Required action | In your copy, include no images and return each entry exactly as written.

Dataset excerpts |

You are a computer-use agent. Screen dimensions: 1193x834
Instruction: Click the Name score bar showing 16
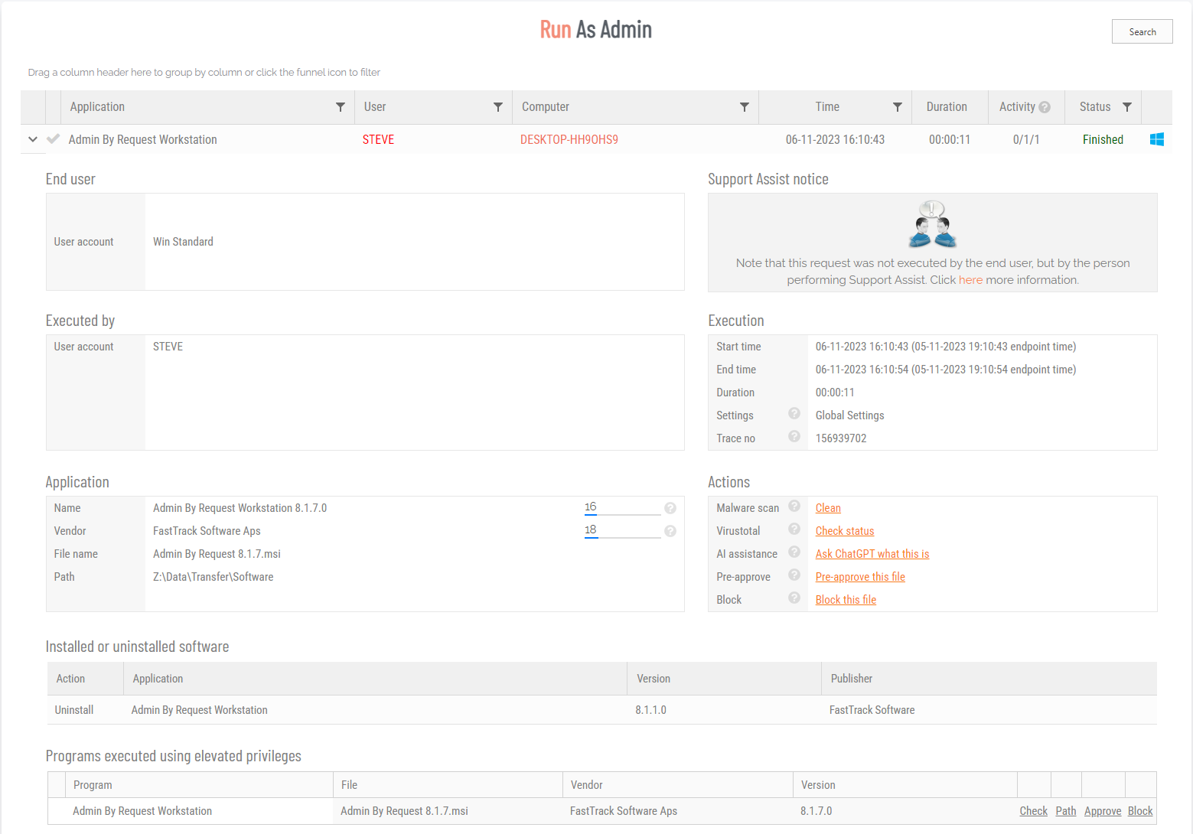click(x=622, y=508)
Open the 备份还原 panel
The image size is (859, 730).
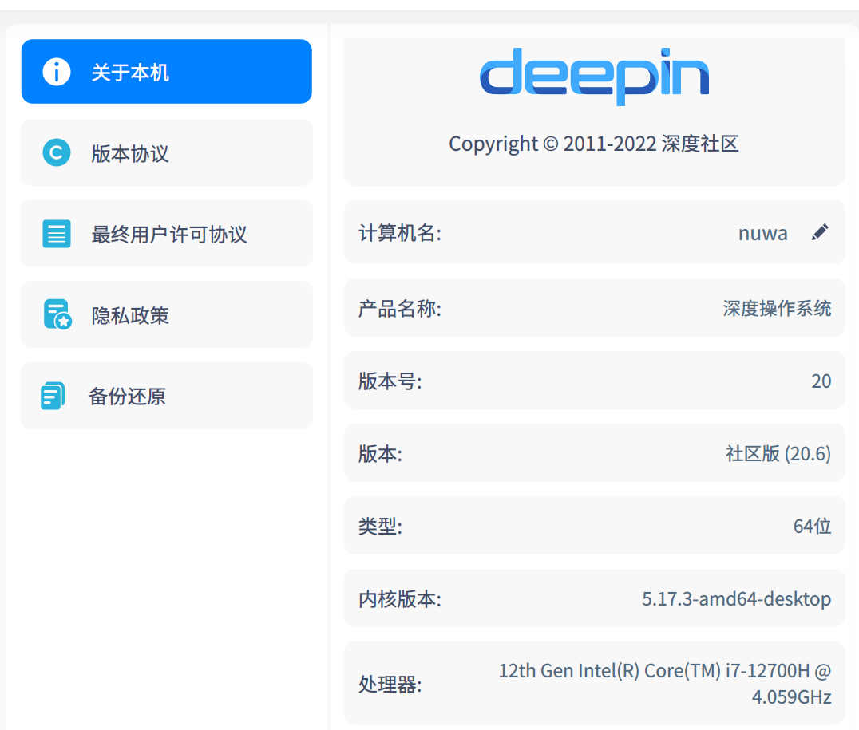pyautogui.click(x=166, y=395)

Answer section |
You are a computer-use agent. Screen dimensions: 1193x834
Instruction: Click the Name score bar showing 16
click(x=622, y=508)
Open the 备份还原 panel
The image size is (859, 730).
pyautogui.click(x=166, y=395)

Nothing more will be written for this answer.